LONDON – The research charity the Wellcome Trust is putting £8.5 million ($12.4 million) into a UK/U.S. program to carry out a systematic survey of how different cancer genes respond to 400 existing and novel chemotherapies.

The end result will be a catalogue of the best treatment, or combination of treatments, based on the specific genetic alterations seen in each cancer. The five-year project will underpin the development of personalized cancer treatments. It will be carried out at the Wellcome's genome sequencing centre, the Sanger Institute, in Cambridge and the Massachusetts General Hospital Cancer Center in Boston.

The researchers will test the sensitivity of 1,000 cancer cell samples to chemotherapy agents, and will then correlate the responses to genes known to be driving the growth of these tumors.

Mike Hatton, who will lead the project at the Sanger Institute, said, "Our emerging understanding of cancer mutations, allied to our ability to carry out large-scale research means we can develop screening techniques to find the most effective treatments."

The project shows how knowledge of the abnormal genomes of cancer cells can be used to explore and predict responses to chemotherapeutics. In particular it will build on the work of the International Cancer Genome Consortium, set up in April 2008 with the aim of identifying the mutations that cause the 50 commonest types of cancer.

Cancer changes the genomes of cells causing disruptions within normal biological pathways and leading to uncontrolled cell growth. Because these mutations are specific to a particular type or stage of cancer, systematic mapping could be used to identify new therapies, diagnostics and preventive strategies.

The outcome of this drug profiling effort will be a description of which mutations are predictive of the response to the 400 drugs in a broad spectrum of tumors. For drugs in development this will enable the selection of patients whose cancer cells have genotypes that indicate they will respond to treatment.

Ted Bianco, director of technology transfer at Wellcome, said the project is the first step towards tailored cancer therapy. "The ultimate target is to give doctors the tools to identify the best therapy for each patient according to the genetic characteristics of their particular tumor, rather than basing these decisions solely on where the tumor has developed."

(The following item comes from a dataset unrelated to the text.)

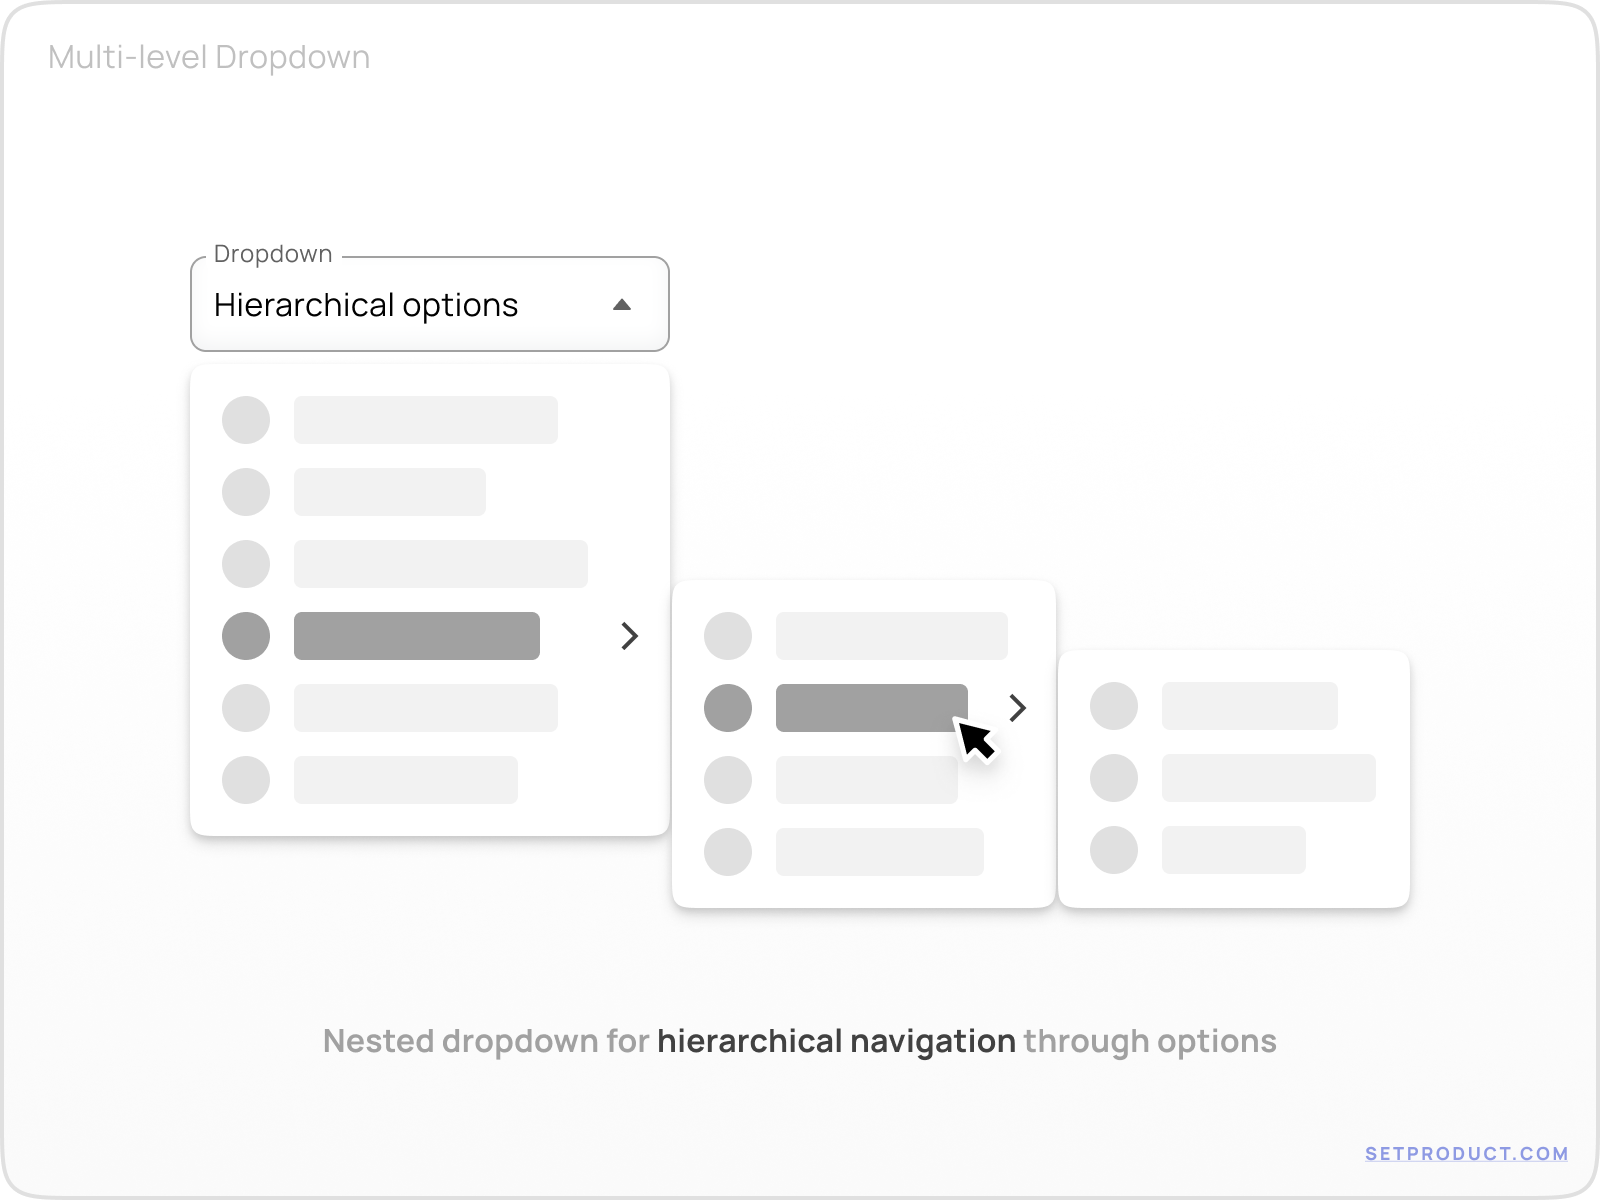The height and width of the screenshot is (1200, 1600).
Task: Click the first circle icon in second submenu
Action: click(728, 636)
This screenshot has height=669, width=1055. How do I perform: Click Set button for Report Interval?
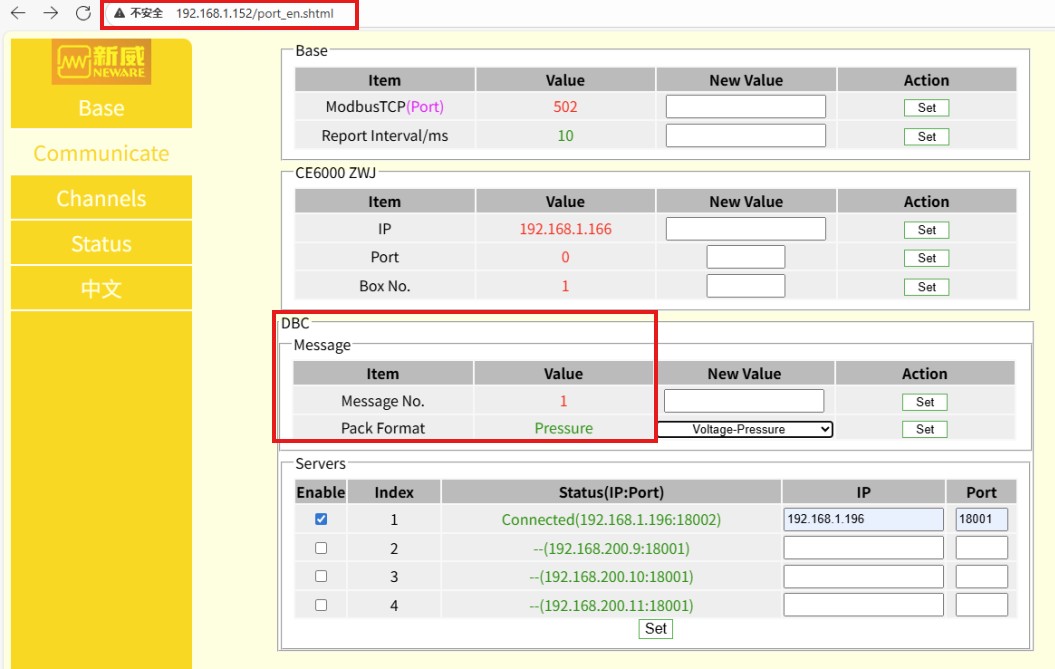coord(926,136)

Following its formation in April, in November the International Cancer Genome Consortium reported the commitments of 11 funding organizations in eight countries to analyze genomic changes in eight forms of cancer. Each project will involve specimens from approximately 500 patients and cost $20 million. It is expected the analysis of 50 cancer gemomes will generate datasets that are 25,000 times larger than the Human Genome Project. The data will be freely available.